Bien évidemment, le plus souvent, la délimitation d’un corpus prend en compte la conjonction de plusieurs de ces critères. Le critère historique s’avère indispensable pour réduire quantitativement les objets concernés. La conjonction d’un ou de plusieurs autres critères est généralement corrélée aux objectifs poursuivis par les auteurs qui s’intéressent à la chanson.

Par conséquent, exposons en quelques points essentiels notre propre démarche de recherche, afin d’expliciter nos choix :

  • notre recherche s’intéresse à la chanson en tant qu’objet artistique spécifique, sonore et musical. Elle ne s’apparente aucunement à une recherche d’ordre historique, sociologique ou économique. Nous considérons donc l’entour des objets comme une donnée informationnelle, certes indispensable pour comprendre l’inscription de ce type de discours qu’est la chanson dans nos sociétés et nos pratiques culturelles, mais non essentielle pour la construction de notre réflexion sémiotique. Dans ces conditions, nous ne souhaitons pas élire un de ces critères comme présidant au choix de notre corpus. Nous avons donc éliminé la possibilité de choisir une période historique précise, un courant spécifique de la chanson, ou un aspect médiatique particulier des objets, dans la mesure où notre travail ne vise pas à développer des données qui ne concerneraient pas directement l’objet dans sa manifestation d’objet musical. La seule exigence que nous avons de ce point de vue, c’est que les chansons choisies appartiennent à une même « aire technologique », afin de s’assurer que leur manifestation sonore relève de savoir-faire identiques sur ce plan.

**ENTRÉES AFFICHÉES**
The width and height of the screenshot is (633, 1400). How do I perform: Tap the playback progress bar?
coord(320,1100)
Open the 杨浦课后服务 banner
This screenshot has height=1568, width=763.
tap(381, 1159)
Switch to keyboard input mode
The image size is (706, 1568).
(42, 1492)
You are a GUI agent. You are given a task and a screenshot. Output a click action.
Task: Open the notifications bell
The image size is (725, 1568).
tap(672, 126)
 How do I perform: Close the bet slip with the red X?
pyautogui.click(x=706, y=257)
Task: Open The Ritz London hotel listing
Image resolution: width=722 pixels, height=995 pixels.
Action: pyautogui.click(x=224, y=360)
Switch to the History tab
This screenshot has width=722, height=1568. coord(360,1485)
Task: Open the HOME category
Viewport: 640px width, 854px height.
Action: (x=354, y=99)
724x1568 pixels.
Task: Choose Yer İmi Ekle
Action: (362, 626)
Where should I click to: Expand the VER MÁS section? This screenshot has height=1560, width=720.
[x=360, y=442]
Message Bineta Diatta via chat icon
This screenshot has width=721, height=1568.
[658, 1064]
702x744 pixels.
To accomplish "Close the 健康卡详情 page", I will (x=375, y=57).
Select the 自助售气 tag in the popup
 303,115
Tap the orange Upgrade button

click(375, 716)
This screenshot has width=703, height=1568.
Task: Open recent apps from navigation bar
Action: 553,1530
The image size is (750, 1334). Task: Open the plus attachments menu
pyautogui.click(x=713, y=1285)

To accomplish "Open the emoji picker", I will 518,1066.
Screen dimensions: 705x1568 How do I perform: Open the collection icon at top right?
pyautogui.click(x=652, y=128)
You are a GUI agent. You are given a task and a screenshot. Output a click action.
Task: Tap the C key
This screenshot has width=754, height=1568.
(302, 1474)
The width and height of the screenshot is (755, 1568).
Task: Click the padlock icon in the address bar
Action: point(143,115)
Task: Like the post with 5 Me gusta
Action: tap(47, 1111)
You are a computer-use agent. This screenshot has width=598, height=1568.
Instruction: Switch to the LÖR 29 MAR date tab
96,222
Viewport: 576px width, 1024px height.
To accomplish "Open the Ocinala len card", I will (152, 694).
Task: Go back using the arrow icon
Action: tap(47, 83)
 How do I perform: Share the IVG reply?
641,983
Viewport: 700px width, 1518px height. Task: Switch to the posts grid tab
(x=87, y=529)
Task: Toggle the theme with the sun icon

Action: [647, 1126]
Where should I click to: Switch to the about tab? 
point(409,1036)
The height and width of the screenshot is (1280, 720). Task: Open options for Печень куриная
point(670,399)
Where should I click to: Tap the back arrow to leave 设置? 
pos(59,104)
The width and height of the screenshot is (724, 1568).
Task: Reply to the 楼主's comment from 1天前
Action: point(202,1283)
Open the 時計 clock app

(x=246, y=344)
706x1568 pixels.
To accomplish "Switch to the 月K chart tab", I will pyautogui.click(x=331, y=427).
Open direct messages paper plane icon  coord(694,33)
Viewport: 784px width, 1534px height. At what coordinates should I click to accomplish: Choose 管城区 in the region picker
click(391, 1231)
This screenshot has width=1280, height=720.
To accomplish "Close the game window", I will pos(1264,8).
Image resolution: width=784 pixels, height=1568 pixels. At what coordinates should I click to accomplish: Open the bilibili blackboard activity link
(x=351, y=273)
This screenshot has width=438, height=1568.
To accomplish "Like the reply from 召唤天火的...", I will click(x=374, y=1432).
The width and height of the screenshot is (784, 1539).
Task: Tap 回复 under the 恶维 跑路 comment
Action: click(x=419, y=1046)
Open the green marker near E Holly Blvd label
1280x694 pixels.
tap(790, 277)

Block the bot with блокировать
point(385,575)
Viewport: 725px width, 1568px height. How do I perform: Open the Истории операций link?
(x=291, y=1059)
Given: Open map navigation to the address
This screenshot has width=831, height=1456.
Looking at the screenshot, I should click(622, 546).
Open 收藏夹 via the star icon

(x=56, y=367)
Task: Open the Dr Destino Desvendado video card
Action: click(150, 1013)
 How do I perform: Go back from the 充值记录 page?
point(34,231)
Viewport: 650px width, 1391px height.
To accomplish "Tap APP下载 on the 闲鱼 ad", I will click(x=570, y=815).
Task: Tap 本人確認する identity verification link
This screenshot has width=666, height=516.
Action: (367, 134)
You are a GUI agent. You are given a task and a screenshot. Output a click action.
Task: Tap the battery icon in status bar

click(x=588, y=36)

**À FAIRE**
Reformulez sous forme de liste le paragraphe du passage qui commence par « notre recherche s’intéresse à la chanson », en gardant ses faits principaux. Le matériel n’est pas utile pour ce travail.

**CORRIGÉ**
- Objet de la recherche : la chanson comme objet artistique spécifique, sonore et musical, et non une recherche historique, sociologique ou économique.
- L’entour des objets : une donnée informationnelle, indispensable pour comprendre la place de la chanson dans les sociétés et les pratiques culturelles, mais non essentielle à la réflexion sémiotique.
- Aucun de ces critères ne préside au choix du corpus. Sont donc exclus une période historique précise, un courant spécifique de la chanson et un aspect médiatique particulier.
- Motif de ces exclusions : le travail ne vise pas des données qui ne concernent pas directement la chanson comme objet musical.
- Seule exigence : les chansons doivent appartenir à une même « aire technologique », afin que leur manifestation sonore relève de savoir-faire identiques.